L’héritage intangible est plus difficile à mettre en évidence et surtout à mesurer. La population locale, notamment les écoliers, a assisté en masse aux compétitions grâce aux billets gratuits. De nombreux jeunes ont pu s’initier à toutes sortes de disciplines hivernales au centre-ville et même à quelques autres comme l’e-karting ou l’e-sport. Quelque 3000 volontaires se sont frottés à l’organisation d’un grand événement et ont amélioré leur employabilité, notamment des étudiants des hautes écoles qui ont créé plusieurs éléments des Jeux (chanson, identité graphique, médailles, etc.). La culture a pu s’associer à l’événement au travers des musées locaux et de spectacles.

Un message positif

Du point de vue du CIO, Lausanne 2020 a permis de presque doubler le nombre de jeunes athlètes participants (près de 1900) grâce au partage de leur venue en deux vagues (première et deuxième semaines) et ainsi d’inciter deux fois plus de sportifs à participer aux Jeux traditionnels et à répandre l’esprit olympique dans leurs pays. Le ski-alpinisme et le hockey 3 contre 3, voire le snow-volleyball et d’autres disciplines en démonstration, ont pu être testés en vue d’une future inclusion au programme olympique. L’usage systématique des transports en commun pour le public et pour les compétiteurs a bien fonctionné, mais, pour ces derniers, sera difficile à reproduire aux Jeux traditionnels. Ces «Jeux juniors» apportent surtout un message olympique positif en ces temps où les Jeux traditionnels sont souvent fortement critiqués.

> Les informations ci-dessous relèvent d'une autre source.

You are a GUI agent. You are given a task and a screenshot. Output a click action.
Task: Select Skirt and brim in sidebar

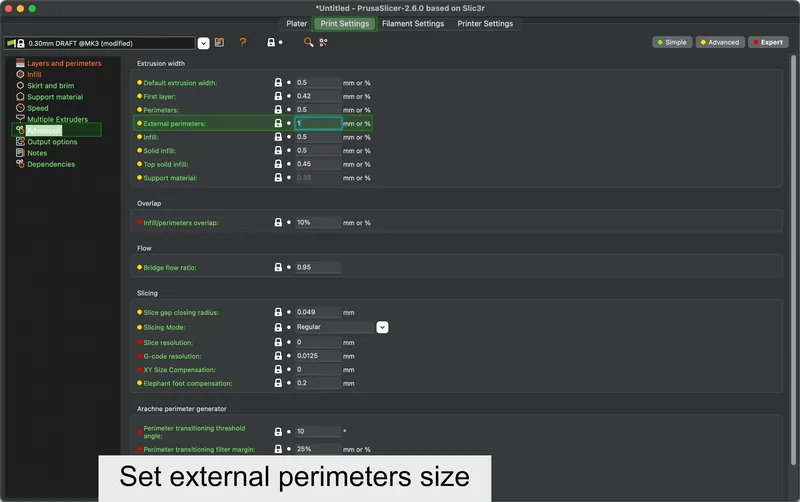click(x=51, y=86)
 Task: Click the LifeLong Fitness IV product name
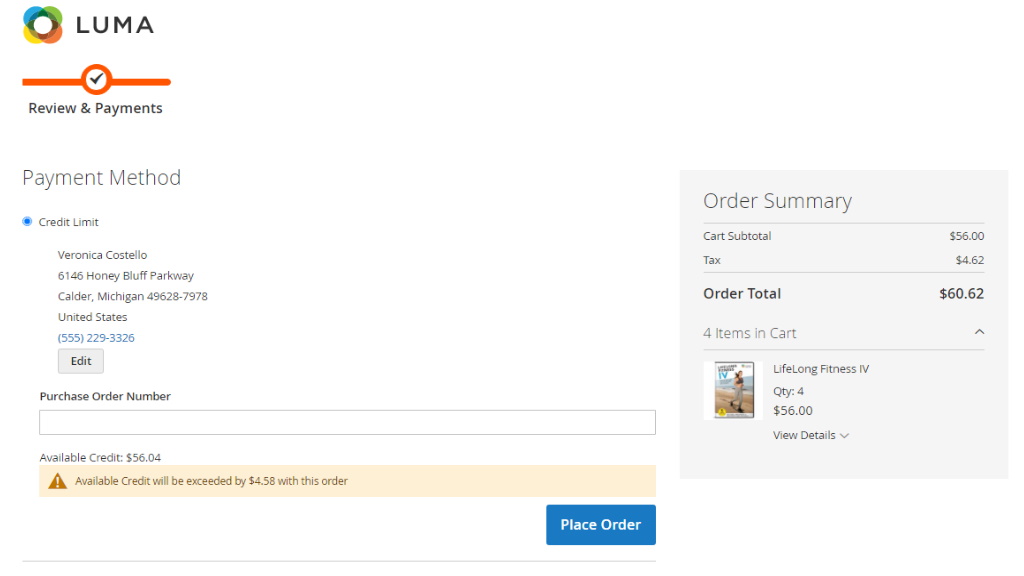click(821, 369)
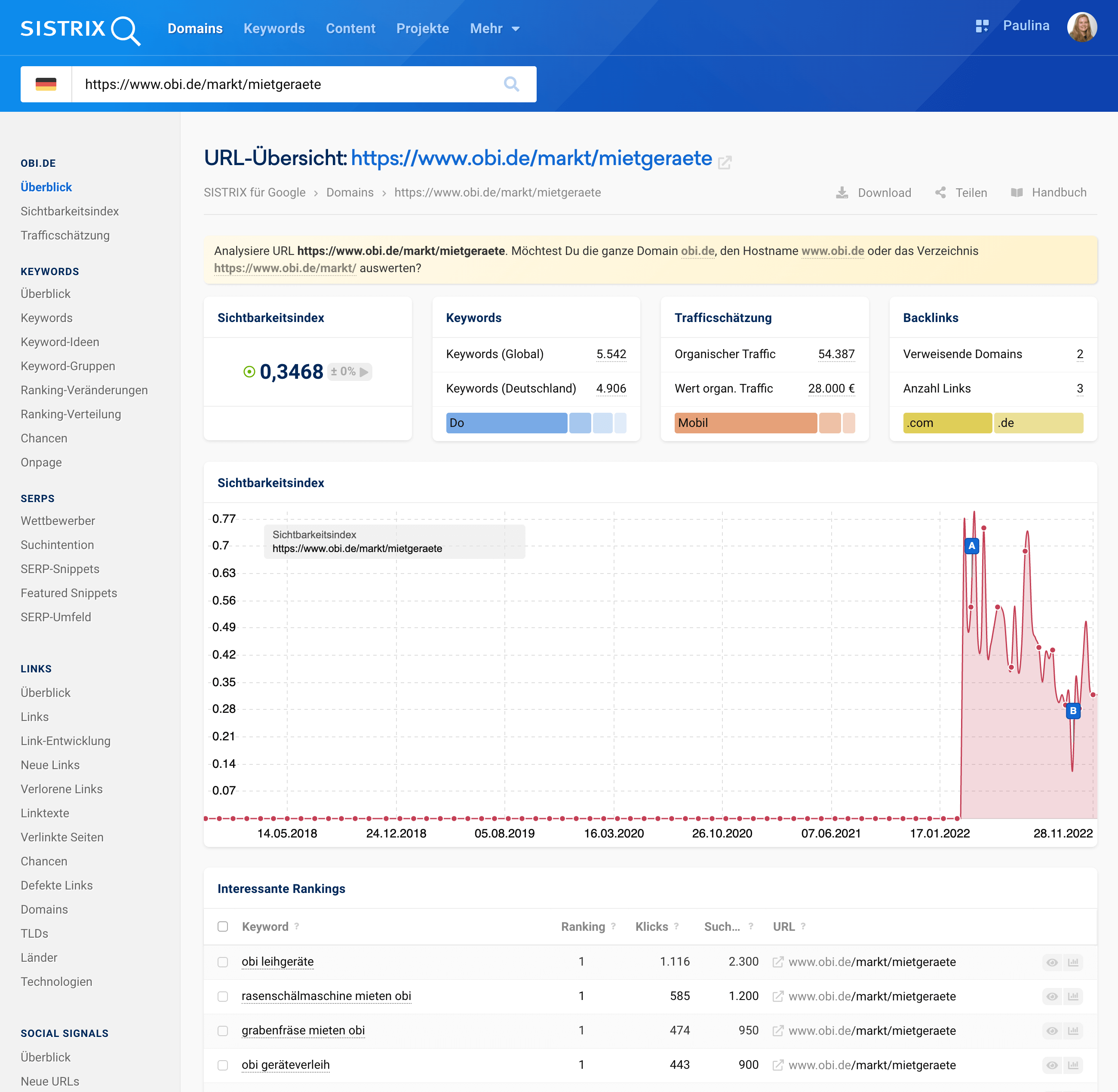Check the obi leihgeräte row checkbox

pos(223,963)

On peut donc affirmer que Lausanne 2020 a permis de repositionner les Jeux de la jeunesse comme le recommandait l’agenda 2020, la feuille de route du CIO. Prochaines étapes: Dakar 2022 au Sénégal (et non 2023 comme le proposait l’Agenda 2020) et Pyeongchang 2024 en Corée du Sud. Ces Jeux devraient s’ouvrir encore plus que Lausanne 2020 et Buenos Aires 2018 à des «sports funs», urbains, pas obligatoirement présents aux Jeux traditionnels, et devenir ainsi des Jeux du printemps, au propre comme au figuré.